Step-by-step explanation:
Confidence Interval for the population proportion is basically an interval of range of values where the true population proportion can be found with a certain level of confidence.
Mathematically,
Confidence Interval = (Sample proportion) ± (Margin of error)
Sample proportion = proportion of Americans in the sample that would give themselves grade of A or B on their financial knowledge of personal finance = p = (934/1663) = 0.56
Margin of Error is the width of the confidence interval about the mean.
It is given mathematically as,
Margin of Error = (Critical value) × (standard Error)
Critical value at 95% confidence interval for sample size of 1663 is obtained from the z-tables as the sample size is large enough for the sample properties to approximate the population properties.
Critical value = 1.960 (from the z-tables)
Standard error of the mean = σₓ = √[p(1-p)/n]
p = 0.56
n = sample size = 1663
σₓ = √[0.56×0.44/1663] = 0.0121723457 = 0.01217
95% Confidence Interval = (Sample proportion) ± [(Critical value) × (standard Error)]
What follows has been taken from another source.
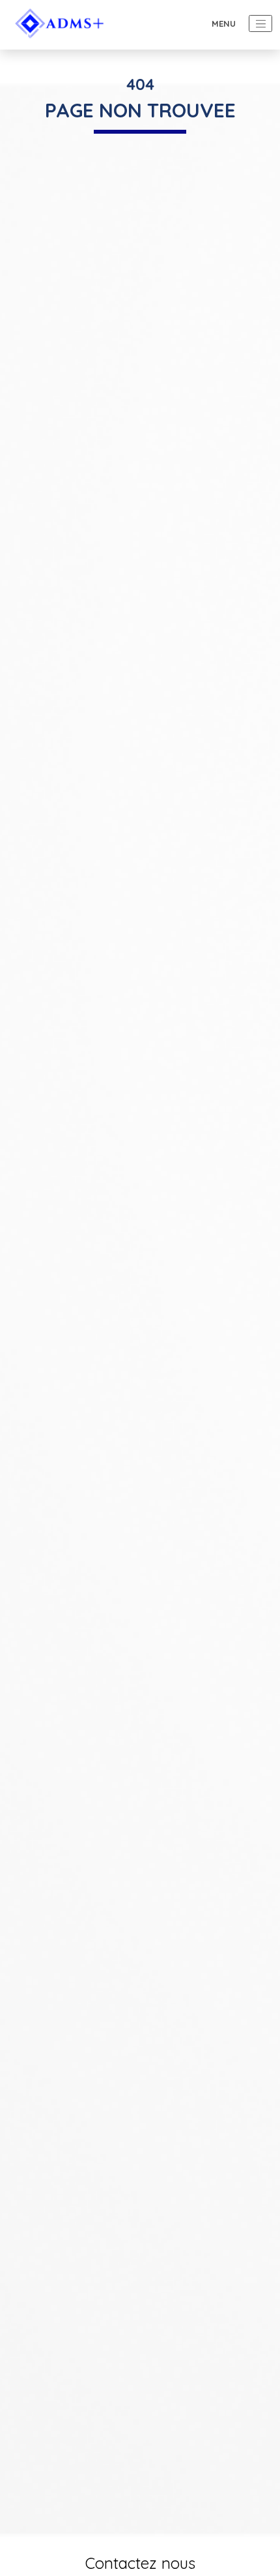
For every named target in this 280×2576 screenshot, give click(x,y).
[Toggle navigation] (260, 23)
CI = 0.56 ± (1.96 × 0.01217)
CI = 0.56 ± 0.0238532
95% CI = (0.5361468, 0.5838532)
95% Confidence interval = (0.536, 0.584)
b) The result of the 95% confidence interval agrees with the claim that majority of Americans would give themselves a grade of A or B on their financial knowledge of personal finance because the interval obtained for possible values that the population proportion of Americans that would give themselves a grade of A or B on their financial knowledge of personal finance lies completely on the side that is greater than a proportion of 0.50 which indicates that truly, majority of Americans would give themselves a grade of A or B on their financial knowledge of personal finance.